> **SEÇÃO DO DOCUMENTO**:
O Estado de S. Paulo

Teatro e literatura

Ballet de Santiago mostra Romeu e Julieta.

- Fernanda Simas

A história dos Montecchio e dos Capulettto, as duas famílias inimigas da cidade de Verona, escrita por William Shakespear­e não ficou eternizada apenas na literatura. A história de amor proibido entre Romeu e Julieta é uma das mais famosas no mundo no balé.

O romance já inspirou mais de 50 produções. A mais conhecida na dança é a de Sergei Prokofiev, estreada em janeiro de 1940 no teatro de Kiev, em Leningrado, com 13 cenas divididas em três atos.

A partir de amanhã, a cidade de São Paulo poderá assistir a uma releitura do famoso repertório, por meio do Ballet de Santiago, dirigido pela brasileira Márcia Haydée. O espetáculo já passou pelo Rio de Janeiro e depois chega a Curitiba.

“A parte mais emocionant­e é estar outra vez aqui no Brasil, no Teatro Municipal (do Rio de Janeiro), onde eu comecei pequena. A primeira vez que pisei aqui eu tinha 3 anos de idade e vim com minha mãe. Ali começou minha vida como bailarina”, lembra Márcia.

A coreografi­a do repertório é de John Cranko (1927-1973), a mesma que revelou Márcia em 1962, quando era a primeira-bailarina da companhia alemã Stuttgart. Foi esse balé que marcou o début da Stuttgart nos EUA, em 1969, com Márcia e Richard Cragun nos papéis principais.

“Trazer o Romeu e Julieta, que foi um balé criado para mim por John Cranko, é uma emoção muito grande”, explica Márcia, acrescenta­ndo que, apesar de a companhia já ter dançado diversas vezes o repertório, cada vez que se trabalha com diferentes bailarinos, “eles trazem um pouco da sua própria interpreta­ção”.

Dividido em atos, o balé recria passagens marcantes da obra shakespear­iana, como o baile de máscaras em que Romeu e Julieta se aproximam sem saber quem realmente são, filhos dos Montecchio e dos Capuletto, respectiva­mente.

A declaração de amor de Romeu para Julieta na varanda também é representa­da, mas por meio de uma linguagem que ultrapassa as barreiras do idioma, a linguagem corporal e artística.

Para Márcia, essa é uma das funções do balé: contar uma história com movimentos. “Com a fala há barreiras. Se você está na Alemanha, precisa falar o alemão, se está na Inglaterra, o inglês. O balé é uma língua internacio­nal. Você fala, mas não com palavras. Onde quer que esteja, o povo entende, não precisa de tradutor.”

> **TRECHO DOS DADOS**:
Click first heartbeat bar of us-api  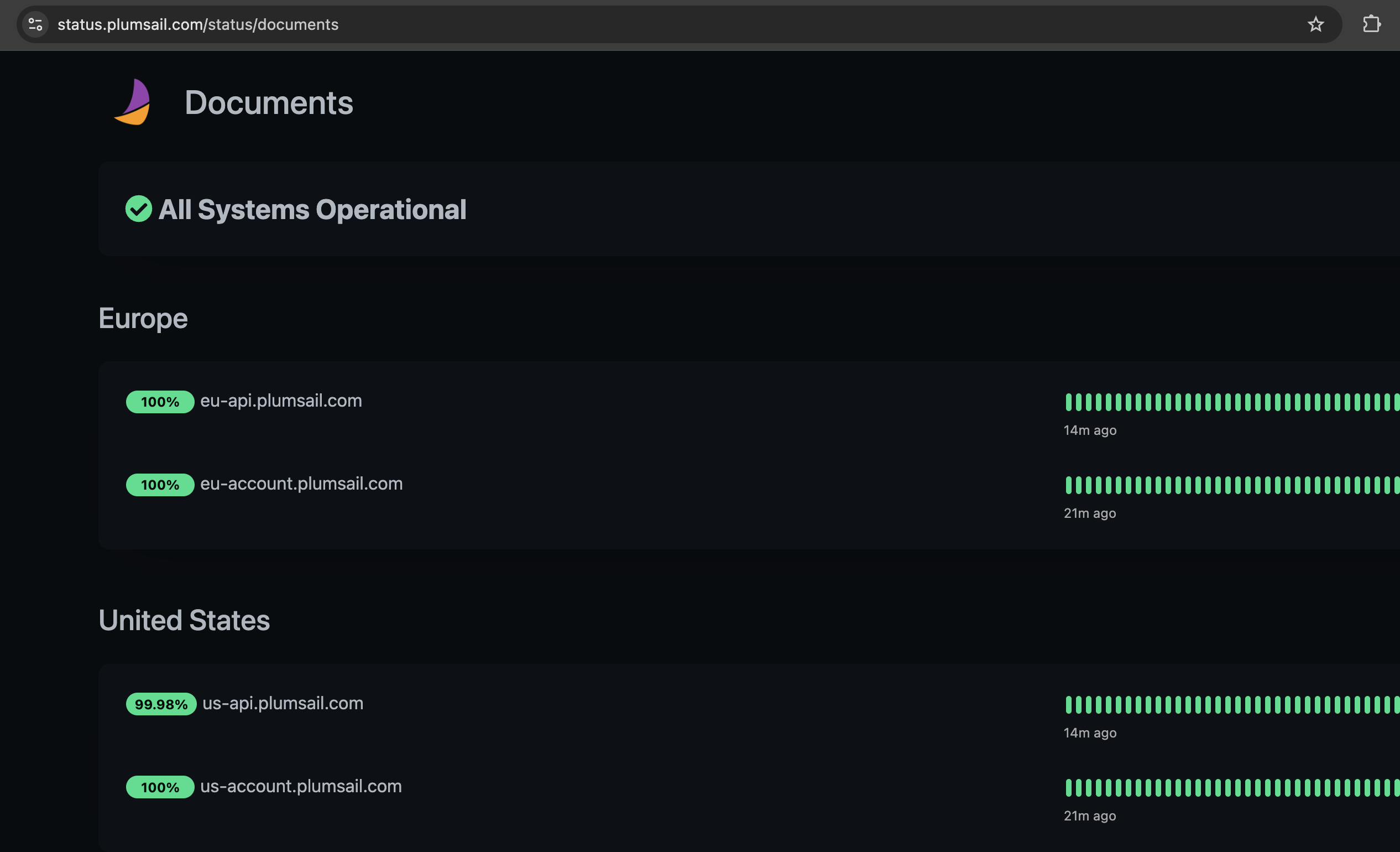click(x=1069, y=704)
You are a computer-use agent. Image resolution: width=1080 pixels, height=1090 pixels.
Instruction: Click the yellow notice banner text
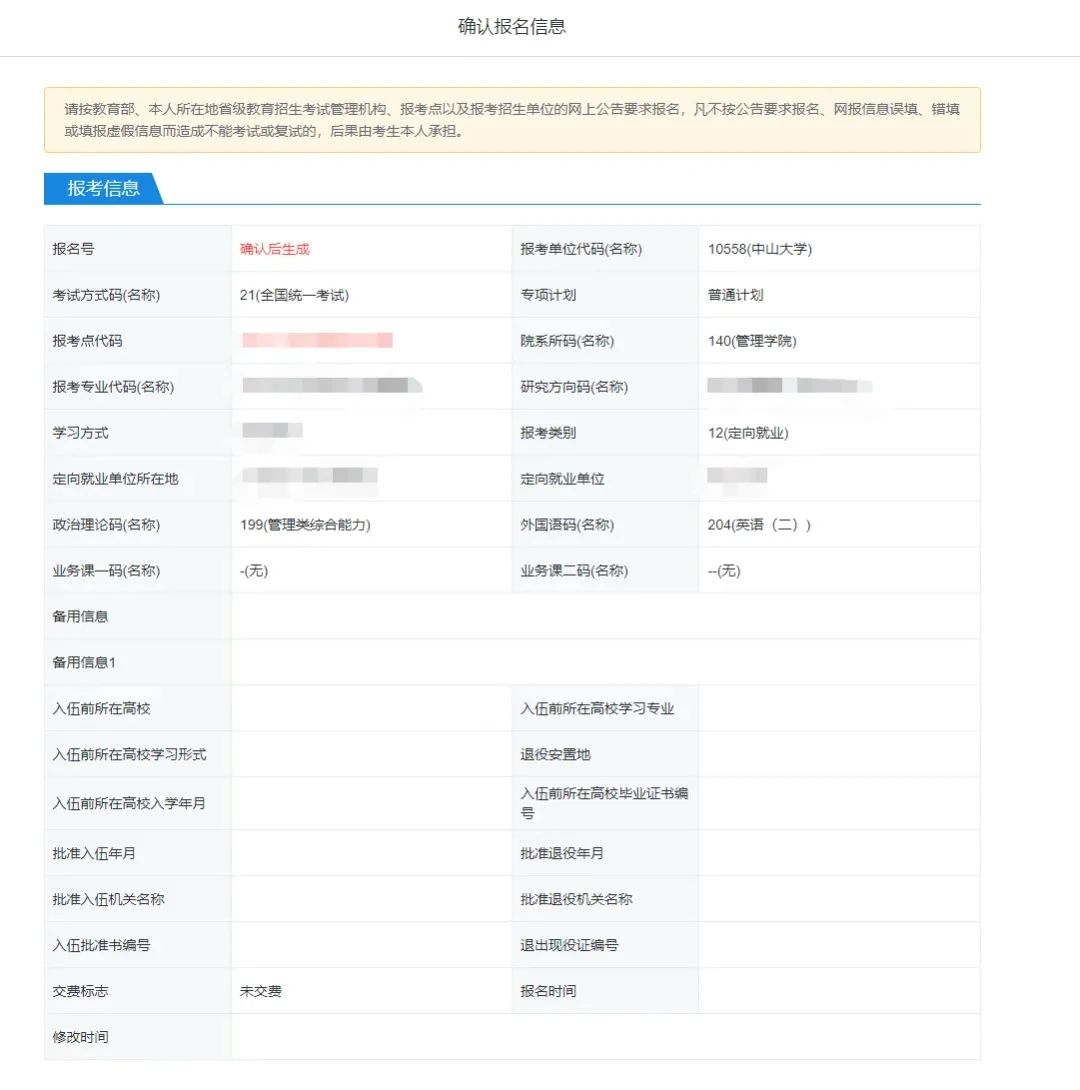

> **REQUISITOS**:
- A) De acordo com a reportagem sobre o Ballet de Santiago, quem dirige a companhia?
- B) Copie fielmente o trecho da reportagem sobre o Ballet de Santiago, começando em "A partir de" e seguindo até "nos papéis principais.".

> **RESPOSTAS ESPERADAS**:
- A) A companhia é dirigida pela brasileira Márcia Haydée.

- B)
A partir de amanhã, a cidade de São Paulo poderá assistir a uma releitura do famoso repertório, por meio do Ballet de Santiago, dirigido pela brasileira Márcia Haydée. O espetáculo já passou pelo Rio de Janeiro e depois chega a Curitiba.

“A parte mais emocionant­e é estar outra vez aqui no Brasil, no Teatro Municipal (do Rio de Janeiro), onde eu comecei pequena. A primeira vez que pisei aqui eu tinha 3 anos de idade e vim com minha mãe. Ali começou minha vida como bailarina”, lembra Márcia.

A coreografi­a do repertório é de John Cranko (1927-1973), a mesma que revelou Márcia em 1962, quando era a primeira-bailarina da companhia alemã Stuttgart. Foi esse balé que marcou o début da Stuttgart nos EUA, em 1969, com Márcia e Richard Cragun nos papéis principais.